Non fa molto freddo, ma prima del nostro rientro a bordo veniamo ugualmente rincuorati con whisky e grappa . Io ne approffitto.
Il pomeriggio è dedicato all’escursione sul ghiacciaio Pia: un fronte spettacolare di oltre 200 metri di ghiaccio azzurro che si butta direttamente in mare con schiocchi, strepiti, fumi di blocchi che si fracassano uno contro l’altro.
C’è un pannello luminoso nel piccolo salone della nave, che indica la rotta che stiamo seguendo e il programma. Domani, ci informano, bisognerà alzarsi alle cinque perché sarà il grande giorno, la ragione principale che ci ha spinto sin qui: il passaggio di Capo Horn, il Grande Orco, il Capo dei Capi. E se il tempo lo consentirà, sbarcheremo addirittura su questo mitico isolotto.
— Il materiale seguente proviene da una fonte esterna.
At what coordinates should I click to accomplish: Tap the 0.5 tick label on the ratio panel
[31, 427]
E dire che domani compirò settant’anni. Che compleanno, ragazzi!
C’è molta emozione a bordo del gommone, e anche un po’ di tensione. Nessuno parla, pochissimi scattano foto, tutti sono concentrati su questo avvenimento unico, memorabile.
Sappiamo bene che le onde qui possono superare i 30 metri di altezza, come assicura Francis Chichester, e i venti – esaltati dalla barriera della Ande – possono scatenarsi fino a 100 nodi, fino a strappare l’ultimo brandello di vela, l’ultima speranza, mentre l’urlo degli elementi supera ogni limite umanamente tollerabile. “L’unico desiderio per l’uomo è quello di fuggire lontano”, riferiscono le cronache, e non si contano i casi di passeggeri di velieri letteralmente impazziti dal terrore.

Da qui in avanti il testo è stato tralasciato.